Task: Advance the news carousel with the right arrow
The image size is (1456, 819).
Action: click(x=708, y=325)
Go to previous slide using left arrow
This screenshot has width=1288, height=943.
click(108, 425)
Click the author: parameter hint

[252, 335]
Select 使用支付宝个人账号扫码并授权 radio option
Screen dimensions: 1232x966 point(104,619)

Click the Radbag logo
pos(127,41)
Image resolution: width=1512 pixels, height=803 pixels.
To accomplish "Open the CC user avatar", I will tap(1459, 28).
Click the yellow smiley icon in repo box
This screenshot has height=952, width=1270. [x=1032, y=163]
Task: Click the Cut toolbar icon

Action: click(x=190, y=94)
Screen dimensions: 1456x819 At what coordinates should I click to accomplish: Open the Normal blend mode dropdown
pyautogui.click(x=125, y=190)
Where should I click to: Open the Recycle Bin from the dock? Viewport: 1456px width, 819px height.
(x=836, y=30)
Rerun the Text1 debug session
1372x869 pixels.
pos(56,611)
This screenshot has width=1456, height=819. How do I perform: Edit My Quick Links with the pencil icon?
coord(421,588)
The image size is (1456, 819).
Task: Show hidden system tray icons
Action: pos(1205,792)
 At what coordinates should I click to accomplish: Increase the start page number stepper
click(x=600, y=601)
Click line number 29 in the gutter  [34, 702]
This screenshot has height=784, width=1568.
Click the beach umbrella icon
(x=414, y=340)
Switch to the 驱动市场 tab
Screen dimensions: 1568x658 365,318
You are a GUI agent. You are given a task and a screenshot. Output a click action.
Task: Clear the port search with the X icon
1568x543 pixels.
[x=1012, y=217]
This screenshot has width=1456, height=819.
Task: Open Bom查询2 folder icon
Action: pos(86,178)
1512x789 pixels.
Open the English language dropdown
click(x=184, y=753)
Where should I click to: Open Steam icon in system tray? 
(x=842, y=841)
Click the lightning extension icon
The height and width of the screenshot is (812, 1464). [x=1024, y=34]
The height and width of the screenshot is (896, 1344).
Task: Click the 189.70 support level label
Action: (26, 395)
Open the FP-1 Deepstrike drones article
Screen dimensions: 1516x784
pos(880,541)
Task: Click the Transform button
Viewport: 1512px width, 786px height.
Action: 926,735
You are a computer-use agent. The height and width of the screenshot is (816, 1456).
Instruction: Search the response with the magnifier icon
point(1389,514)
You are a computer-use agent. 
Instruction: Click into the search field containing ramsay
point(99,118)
########
◆ **THE TASK**: The response must give every line from the material above that holds the string "agent".

◆ **ANSWER FOR THE TASK**:
You are a GUI agent. You are given a task and a screenshot. Output a click action.
You are a computer-use agent. The height and width of the screenshot is (816, 1456).
You are a computer-use agent. 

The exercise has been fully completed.